──────── DATASET RECORDS
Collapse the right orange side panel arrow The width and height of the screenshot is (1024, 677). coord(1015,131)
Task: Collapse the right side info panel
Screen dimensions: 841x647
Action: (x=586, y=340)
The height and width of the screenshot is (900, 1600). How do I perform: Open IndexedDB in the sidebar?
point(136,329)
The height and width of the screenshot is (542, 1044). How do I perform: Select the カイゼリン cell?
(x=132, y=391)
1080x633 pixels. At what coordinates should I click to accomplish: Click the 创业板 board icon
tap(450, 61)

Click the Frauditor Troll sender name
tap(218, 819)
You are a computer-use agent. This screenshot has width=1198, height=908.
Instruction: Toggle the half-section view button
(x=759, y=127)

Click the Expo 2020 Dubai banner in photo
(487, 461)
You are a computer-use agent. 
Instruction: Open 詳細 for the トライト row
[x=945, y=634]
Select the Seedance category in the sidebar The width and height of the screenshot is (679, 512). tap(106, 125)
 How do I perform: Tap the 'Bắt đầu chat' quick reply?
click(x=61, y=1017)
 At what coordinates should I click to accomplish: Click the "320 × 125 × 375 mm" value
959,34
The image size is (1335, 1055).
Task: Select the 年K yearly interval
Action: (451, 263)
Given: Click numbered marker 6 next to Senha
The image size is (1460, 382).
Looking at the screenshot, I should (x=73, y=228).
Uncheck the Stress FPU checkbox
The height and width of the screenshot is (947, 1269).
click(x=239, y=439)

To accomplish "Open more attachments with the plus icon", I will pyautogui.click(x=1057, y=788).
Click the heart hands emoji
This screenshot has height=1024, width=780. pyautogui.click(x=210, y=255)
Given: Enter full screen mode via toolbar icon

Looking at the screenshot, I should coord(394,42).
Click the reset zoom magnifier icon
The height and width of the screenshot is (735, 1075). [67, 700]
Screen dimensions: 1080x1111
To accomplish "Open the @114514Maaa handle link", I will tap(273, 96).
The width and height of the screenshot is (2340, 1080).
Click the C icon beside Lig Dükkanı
────────────────
_WORK INSTRUCTION_
Print all of the lines above so that each one matches its original exactly.

_ANSWER SPACE_
Collapse the right orange side panel arrow The width and height of the screenshot is (1024, 677). coord(1015,131)
Task: Collapse the right side info panel
Screen dimensions: 841x647
Action: (x=586, y=340)
The height and width of the screenshot is (900, 1600). How do I perform: Open IndexedDB in the sidebar?
point(136,329)
The height and width of the screenshot is (542, 1044). How do I perform: Select the カイゼリン cell?
(x=132, y=391)
1080x633 pixels. At what coordinates should I click to accomplish: Click the 创业板 board icon
tap(450, 61)

Click the Frauditor Troll sender name
tap(218, 819)
You are a computer-use agent. This screenshot has width=1198, height=908.
Instruction: Toggle the half-section view button
(x=759, y=127)

Click the Expo 2020 Dubai banner in photo
(487, 461)
You are a computer-use agent. 
Instruction: Open 詳細 for the トライト row
[x=945, y=634]
Select the Seedance category in the sidebar The width and height of the screenshot is (679, 512). tap(106, 125)
 How do I perform: Tap the 'Bắt đầu chat' quick reply?
click(x=61, y=1017)
 At what coordinates should I click to accomplish: Click the "320 × 125 × 375 mm" value
959,34
The image size is (1335, 1055).
Task: Select the 年K yearly interval
Action: (451, 263)
Given: Click numbered marker 6 next to Senha
The image size is (1460, 382).
Looking at the screenshot, I should (x=73, y=228).
Uncheck the Stress FPU checkbox
The height and width of the screenshot is (947, 1269).
click(x=239, y=439)

To accomplish "Open more attachments with the plus icon", I will pyautogui.click(x=1057, y=788).
Click the heart hands emoji
This screenshot has height=1024, width=780. pyautogui.click(x=210, y=255)
Given: Enter full screen mode via toolbar icon

Looking at the screenshot, I should coord(394,42).
Click the reset zoom magnifier icon
The height and width of the screenshot is (735, 1075). [67, 700]
Screen dimensions: 1080x1111
To accomplish "Open the @114514Maaa handle link", I will tap(273, 96).
The width and height of the screenshot is (2340, 1080).
Click the C icon beside Lig Dükkanı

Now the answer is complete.